Let’s say, for instance, you want that promotion. You’re working hard, you’re doing your best, but it still wouldn’t happen. You see your colleagues succeeding on that path and even getting more money for the same job than you do. That could be really frustrating. You’re wondering where you went wrong, asking yourself what more could you do and finally telling yourself that you’re not good enough. Now, acceptance and resignation would normally be considered beneficial, but at the end of the day, accepting your failure brings no consolation. Then, what to do? First, stop believing in some universal conspiracy. Nobody and nothing in this world (or any other, for that matter) wants you to fail. There is no evil God, punishing you for your sins. There is no Universe that wants you miserable. And if somebody in your surrounding has something against your success… well, that’s their problem, not yours. Realize that life is not happening to you. You make life happen, every moment of every day you breathe. So get rid of that it-is-all-against-me attitude already! That might be one of the reasons impeding your success. Second, ask yourself if that is what you really want. This is another significant reason why things wouldn’t happen the way we want them to. We may want it, but it may not be that good for us as we once thought. But often we realize that too late. Mostly, when we get what we wanted and we’re still not happy. We might think that this job, particular thing, or partner, are right for us. But what if this is not the case? What if you’re struggling to achieve something all ways you can, but to no avail. Think. As objectively as you can. “Is this what I really want? Is it to my benefit to get that? Am I acting in line with my design?” Chances are, that was not what you came here for. Maybe the design was different. Maybe you were intended for a different purpose. Maybe this wasn’t the life plan you drafted before you came on Earth. So, theoretically, it might not be good for you to get that job or promotion. Maybe you’d work too much, losing the intended direction. That gift or talent you were born with would remain just a seed inside of you, while you should rather water it and help it grow.
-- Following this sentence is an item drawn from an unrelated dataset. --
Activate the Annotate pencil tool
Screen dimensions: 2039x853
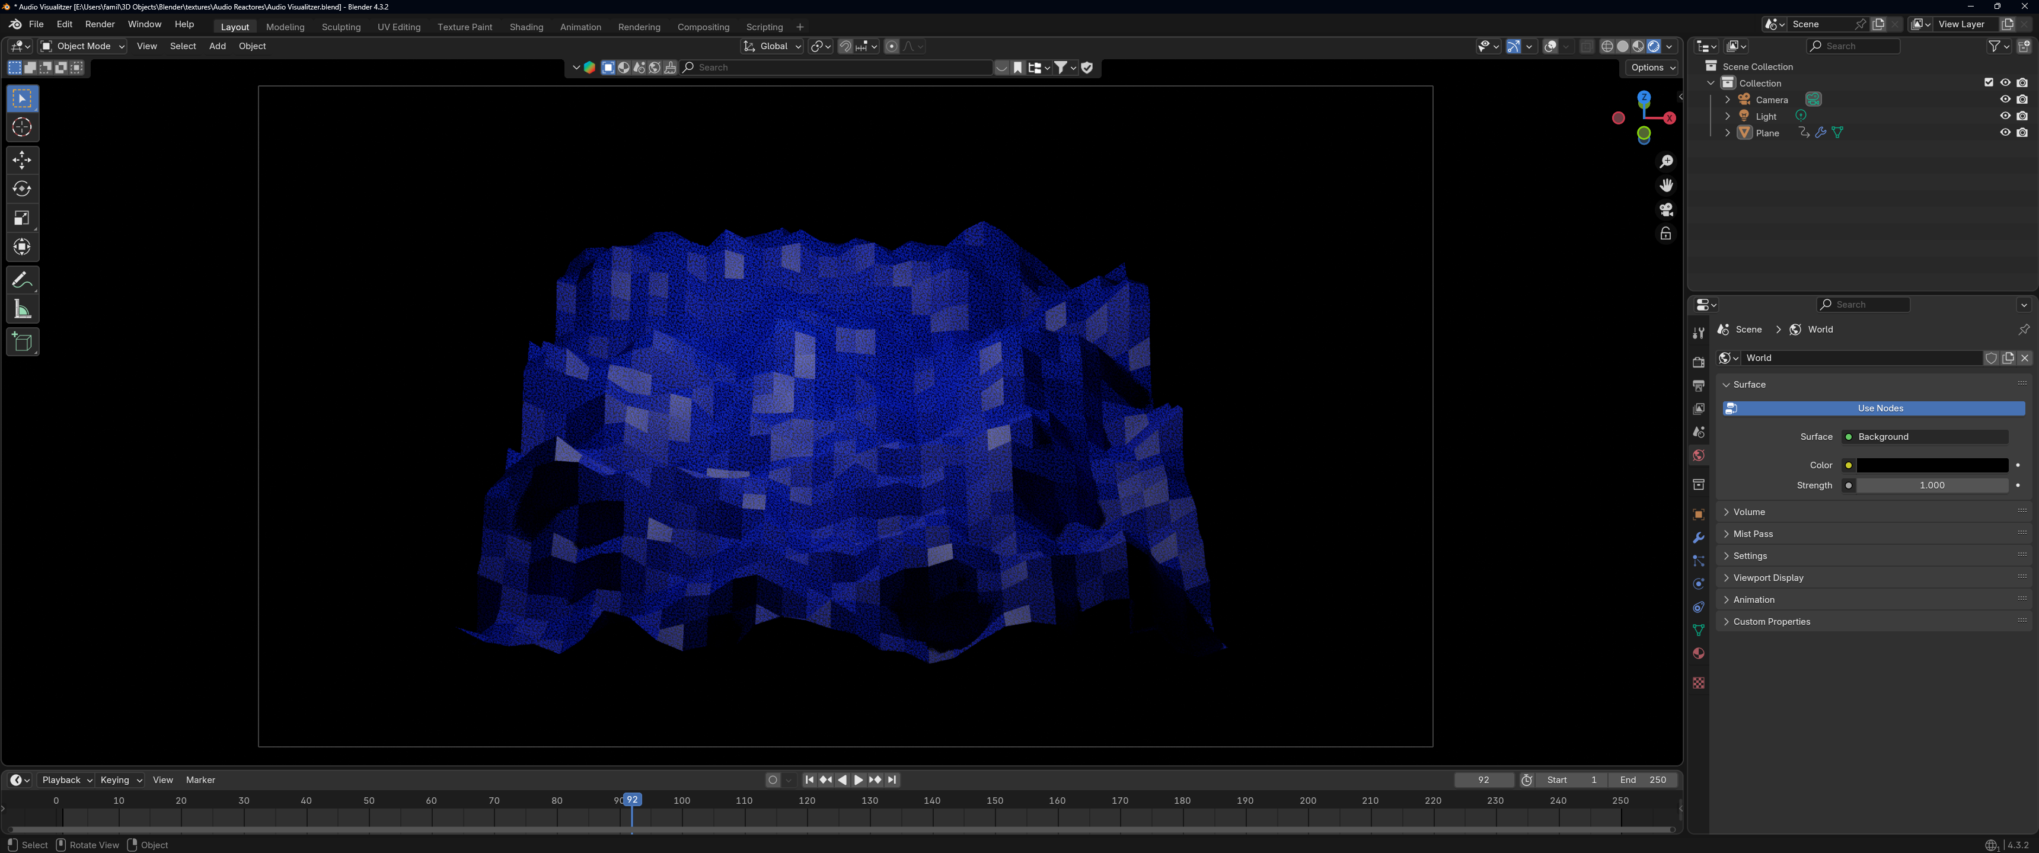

Let’s take another example. You want to buy that house, but you can’t. You’d do anything, but you won’t get it. Whatever you do, there’s always something in the way and you just can’t understand why. Is it Fate? Is it Karma? Is it God? You don’t know, but you keep trying. But think of it this way: What if there was a flood or an earthquake in the design that would destroy your life after you settle down in that dream house of yours? What if you’d be unhappy there? What if you were meant to live in another country in complete satisfaction and peace? Or say that you’re hopelessly in love with someone, but they don’t love you back. You could turn the world around, take all the stars out of the sky for them, nothing would change. You find yourself miserable and brokenhearted, but you never know what you’re winning by losing, right? They might be unfaithful, self-centered, and you’d finally realize you weren’t meant to be. Years later. So why get frustrated for something that is actually to your benefit? Ask your soul and listen. If that’s what you really want deep down in your heart, then go for it, keep trying. But if not, accept it and move on. Make another plan. Invent another dream. And if it doesn’t come true, consider all possibilities and never assume anything as a failure. Because it’s not. Never forget that there is a greater design, where you play your part, one way or the other. All you have to do is just listen to that inner voice and watch out for the answers. Sometimes they are subtle and not that easy to recognize, but if you ask, you’ll definitely get an answer. So dream. Never stop dreaming, but always trust that your soul knows better. Trust universal wisdom. Have faith that you’ll always get all you need to grow and nothing less.